[About this exercise] Please state the number of lines in the listing that contain the word "menu", and nothing else.

____ Material supplied

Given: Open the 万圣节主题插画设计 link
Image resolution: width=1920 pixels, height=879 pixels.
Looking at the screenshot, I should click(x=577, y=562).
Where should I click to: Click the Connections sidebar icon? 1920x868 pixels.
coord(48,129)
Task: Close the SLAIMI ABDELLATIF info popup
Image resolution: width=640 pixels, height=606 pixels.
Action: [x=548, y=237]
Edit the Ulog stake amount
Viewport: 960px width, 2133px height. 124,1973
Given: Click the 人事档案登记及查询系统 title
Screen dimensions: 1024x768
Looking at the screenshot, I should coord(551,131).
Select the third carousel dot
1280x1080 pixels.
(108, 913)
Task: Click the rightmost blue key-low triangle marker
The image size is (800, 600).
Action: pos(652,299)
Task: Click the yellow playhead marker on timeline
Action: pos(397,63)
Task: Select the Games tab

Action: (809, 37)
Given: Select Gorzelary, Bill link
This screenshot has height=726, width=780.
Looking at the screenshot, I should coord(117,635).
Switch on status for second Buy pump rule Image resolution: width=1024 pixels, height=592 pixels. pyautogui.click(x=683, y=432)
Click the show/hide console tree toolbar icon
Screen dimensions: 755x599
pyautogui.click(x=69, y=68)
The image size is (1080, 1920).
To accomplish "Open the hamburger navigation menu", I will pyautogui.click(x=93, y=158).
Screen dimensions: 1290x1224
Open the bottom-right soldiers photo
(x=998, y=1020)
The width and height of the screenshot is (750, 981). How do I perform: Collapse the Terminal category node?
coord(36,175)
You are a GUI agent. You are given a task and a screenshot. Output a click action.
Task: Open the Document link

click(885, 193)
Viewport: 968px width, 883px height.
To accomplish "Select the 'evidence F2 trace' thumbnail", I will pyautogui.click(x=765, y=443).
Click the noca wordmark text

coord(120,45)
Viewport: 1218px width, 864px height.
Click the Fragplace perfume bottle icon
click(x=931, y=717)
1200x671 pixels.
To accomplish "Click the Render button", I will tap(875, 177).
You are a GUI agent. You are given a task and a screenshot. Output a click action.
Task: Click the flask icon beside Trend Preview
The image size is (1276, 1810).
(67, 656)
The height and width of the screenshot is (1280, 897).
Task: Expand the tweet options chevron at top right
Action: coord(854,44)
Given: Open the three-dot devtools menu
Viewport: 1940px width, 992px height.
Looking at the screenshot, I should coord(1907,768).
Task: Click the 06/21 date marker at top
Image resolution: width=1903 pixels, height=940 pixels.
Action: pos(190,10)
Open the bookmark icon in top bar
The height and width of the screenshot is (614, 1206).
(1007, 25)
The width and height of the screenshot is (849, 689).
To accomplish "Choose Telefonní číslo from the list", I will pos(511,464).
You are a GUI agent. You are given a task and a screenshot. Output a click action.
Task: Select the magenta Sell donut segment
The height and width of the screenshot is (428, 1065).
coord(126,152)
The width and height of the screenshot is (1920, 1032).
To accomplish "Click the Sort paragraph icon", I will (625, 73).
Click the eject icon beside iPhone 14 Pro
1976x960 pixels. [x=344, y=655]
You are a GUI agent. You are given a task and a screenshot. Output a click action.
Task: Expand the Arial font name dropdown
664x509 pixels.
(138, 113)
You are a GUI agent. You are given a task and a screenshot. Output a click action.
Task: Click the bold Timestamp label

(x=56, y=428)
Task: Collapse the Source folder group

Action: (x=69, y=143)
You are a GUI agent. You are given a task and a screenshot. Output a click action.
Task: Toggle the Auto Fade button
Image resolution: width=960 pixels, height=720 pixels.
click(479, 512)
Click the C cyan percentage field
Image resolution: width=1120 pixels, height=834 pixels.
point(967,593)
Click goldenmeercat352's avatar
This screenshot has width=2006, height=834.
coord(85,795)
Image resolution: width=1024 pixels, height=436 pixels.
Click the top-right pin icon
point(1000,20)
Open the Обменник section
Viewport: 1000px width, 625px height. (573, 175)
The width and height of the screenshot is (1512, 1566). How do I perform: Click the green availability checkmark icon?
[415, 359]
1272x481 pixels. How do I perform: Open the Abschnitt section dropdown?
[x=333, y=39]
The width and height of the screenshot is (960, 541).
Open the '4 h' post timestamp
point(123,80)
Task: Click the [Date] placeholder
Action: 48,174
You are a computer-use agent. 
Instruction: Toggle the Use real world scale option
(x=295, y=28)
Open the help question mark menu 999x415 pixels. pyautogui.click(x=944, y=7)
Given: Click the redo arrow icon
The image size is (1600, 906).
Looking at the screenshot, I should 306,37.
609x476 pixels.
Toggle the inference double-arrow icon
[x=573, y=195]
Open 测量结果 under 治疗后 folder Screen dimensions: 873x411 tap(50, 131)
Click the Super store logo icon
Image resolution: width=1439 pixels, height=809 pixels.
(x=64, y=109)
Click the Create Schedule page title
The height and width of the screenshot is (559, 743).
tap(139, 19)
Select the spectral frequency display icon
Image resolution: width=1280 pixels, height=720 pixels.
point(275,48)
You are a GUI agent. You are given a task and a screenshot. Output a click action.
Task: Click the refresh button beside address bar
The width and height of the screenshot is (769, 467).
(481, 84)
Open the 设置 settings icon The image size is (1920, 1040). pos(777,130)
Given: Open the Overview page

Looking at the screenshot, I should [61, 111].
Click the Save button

________

[Exercise response] 3